Neither the cost to set up a parcel locker network nor how the cost to deliver one parcel to a staffed CDP will change in the future, which are available a priori. Therefore, the authors refrained from making assumptions about the exact costs and instead used the cost factor c L N P V / c S N P V to illustrate the results in this paper. Using this factor instead of the actual cost has the advantage that the optimization problem has to be solved only once for a selection of cost factors, even if the actual costs are changing. This also allows delivery companies to get an understanding of the range of the cost they can expect, and how this changes depending on the number of CDPs or future changes in the parcel demand. Both of which might not be known a priori when planning a parcel locker network.

4. Results

4.1. Number of Locker Spaces Required per Day

Figure 1 shows the number of lockers required each day over one year if all parcels would be delivered to lockers. The number of lockers peaks before Christmas and has minima on weekends.
Figure 2 and Figure 3 show the number of locker spaces required if all parcels would be delivered to the lockers per month and per day, respectively. The wider the violin plot, the more times this specific number of parcel lockers is needed. The outer line of each violin plot [37] was estimated based on a kernel density estimation of the raw data. The number of lockers required each day ranges every month from 0 to more than 9000. The low numbers are due to the reduced number of parcels being delivered on Sundays, as seen in Figure 3. For example, in April, no parcels were delivered on weekends. This means that only a few lockers were required on Sundays for the parcels, which were picked up on the following Monday by employees, and contained parcels forgotten to be picked up by customers. In November and December, the number of lockers required each day peaked, while April, July, and August (the Easter and summer holiday seasons) represented the times of lowest demand. The number of lockers required per day in December varied more compared with other months because of the high demand before Christmas and the low demand during the holidays. The majority of parcel lockers were required on Wednesdays and Thursdays (Figure 3), while Sunday was the day with the lowest number of parcel lockers required. The average number of parcel lockers required was higher on Mondays than Tuesdays, which could be due to people ordering on the weekend and using 24 h or 48 h delivery. Figure 2 and Figure 3 show that it is difficult to achieve a high utilization of parcel lockers because of the varying demand for parcel lockers.
Figure 4 and Figure 5 shows the increase in the number of lockers required due to customers forgetting to pick up parcels. The maximum number (Figure 4) of parcel lockers required each month increases between 1.5% and 26.3% depending on the month, even though 30% of all parcels were not picked up each day. This can be explained by the fact that when a day with a high demand for parcel lockers is followed by a day with a low demand for parcel lockers, a lot of parcels would still be in the lockers from the previous high demand day, meaning that the number of lockers required on the low demand day could be larger than the number of parcels actually delivered that day. If the following day is again a high demand day, only a low number of parcels will be left in the locker from the previous low demand day, and therefore the maximum number of lockers required increases only slightly on the high demand day. In short, the maximum number of lockers required gets slightly evened up.
The mean number (Figure 5) of lockers required increased by around 40%, given that 30% of parcels were left in the locker for 2 days, 9% were left for 3 days, 2.7% were left for 4 days. (Figure 5). For example, if 100 parcels are in a parcel locker, 70 parcels were delivered on that day and 30 are left over from the previous day. On the following day, 70 parcels are delivered and 30 parcels (= 100 ∗ 0.3) are leftovers from the previous day. Thus, the increase from 70 delivered parcels to 100 parcels in the locker is 42.9%.
As can be seen in Figure 3 and Figure 6, the mean number of lockers required on Sundays and Saturdays is low for all months. On Wednesdays, five times as many lockers were required compared with Sundays, on average. Saturdays required half as many parcel lockers than Wednesdays, on average. The number of required lockers during the rest of the week was 1–18% smaller than for Wednesday. The required number of parcel lockers was the highest in December for any day of the week.

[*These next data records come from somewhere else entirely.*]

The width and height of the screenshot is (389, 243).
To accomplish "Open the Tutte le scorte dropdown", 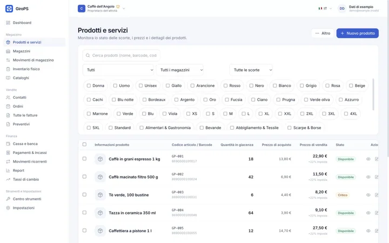I will coord(251,70).
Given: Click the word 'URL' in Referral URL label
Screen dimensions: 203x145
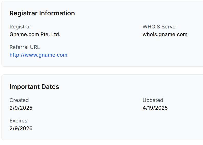Looking at the screenshot, I should click(x=35, y=47).
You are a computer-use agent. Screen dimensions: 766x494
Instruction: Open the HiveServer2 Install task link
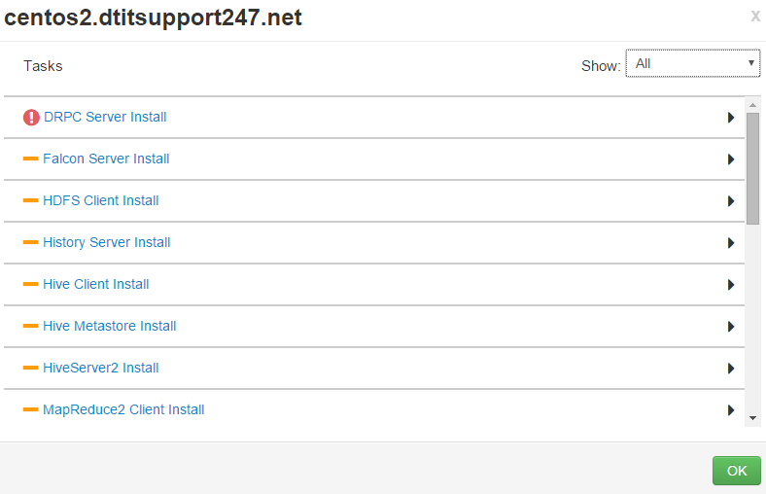100,368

4.2. Total Number of Locker Spaces

Figure 7 shows the number of locker spaces required to satisfy the demand at varying numbers of percentiles from 80%–99.9%. It can be seen that around twice as many lockers were needed if the number of lockers had to be enough for all days compared with being enough for 80% of the days. As expected, the number of lockers required increased with the number of CDPs because of the randomness of the allocation of parcels to CDPs.
If the number of available locker spaces was smaller than the maximum number of required locker spaces on any day of the year, some parcels could not be delivered. If only the 99.9-percentile of the required number of parcel lockers was satisfied, less than 0.02% of the parcels cannot be delivered. For the 80-percentile, around 5–8% of all parcels could not be delivered (Figure 8).

4.3. Optimal Number of Lockers

Locker utilization could be lower than 30% if a locker is available for every parcel, which reduced the financial viability of the business model. The following section is concerned with finding the optimal number of lockers and parcels being diverted to staffed CDP if no parcel locker is available. As illustrated in the Methods in Section 3, the cost factor c L N P V / c S N P V was used in the optimisation model instead of the exact cost.
The optimum number of parcel lockers changed slightly with the number of CDPs (Figure 9). When the cost factor was low, having fewer CDPs reduced the number of required lockers. The opposite applied when the cost factor was high.
To increase the sensitivity of the results, the optimal number of parcel lockers was estimated based on varying the number of parcels being delivered. The density represents a factor by which the number of parcels was multiplied to create multiple scenarios, where 1.0 represents 100% of the actual number of parcels delivered. A higher number represents more parcels being delivered and a lower number means less parcels being delivered. As expected, the graphs in Figure 10 show a similar trend to the graph in Figure 9.

4.4. Example Calculation

The example calculation illustrates how the decision support method developed in this simulation could be used. Based on private communication with a Russian parcel locker seller, it was concluded that the cost of adding a single locker to a CDP is around £85 per locker if 10–20 lockers together are added to a CDP. The computer used to operate the locker adds another £50 to the total cost. The operating cost was estimated to be £1 per locker per year, in line with the suggestions in [38]. In total, the cost per locker would be £99 in today’s monetary value, including the operating costs over 15 years and a discount rate of 1% (rate of return of the FTSE 100: 3% [34] minus CPI inflation: 2% [35]). If the fees paid to staffed CDP owners per parcel stayed constant at £0.50 [18], the average fee per parcel over the 15 years would be £0.47 in today’s monetary value. The resulting cost factor would be 212. The optimal number of lockers would be 7160 lockers based on the delivery data of the company used in this study and assuming 512 CDPs. If the operating cost per locker increased from £1 to £5.70 per locker per year, while all other costs stayed constant, all parcels should be sent to a staffed CDP. If the discount rate decreased to 0.75%, which is the interest rate set by the Bank of England in August 2019 [35], while all other variables stayed constant, the cost factor would decrease to 200, which increased the optimal number of lockers to 7562.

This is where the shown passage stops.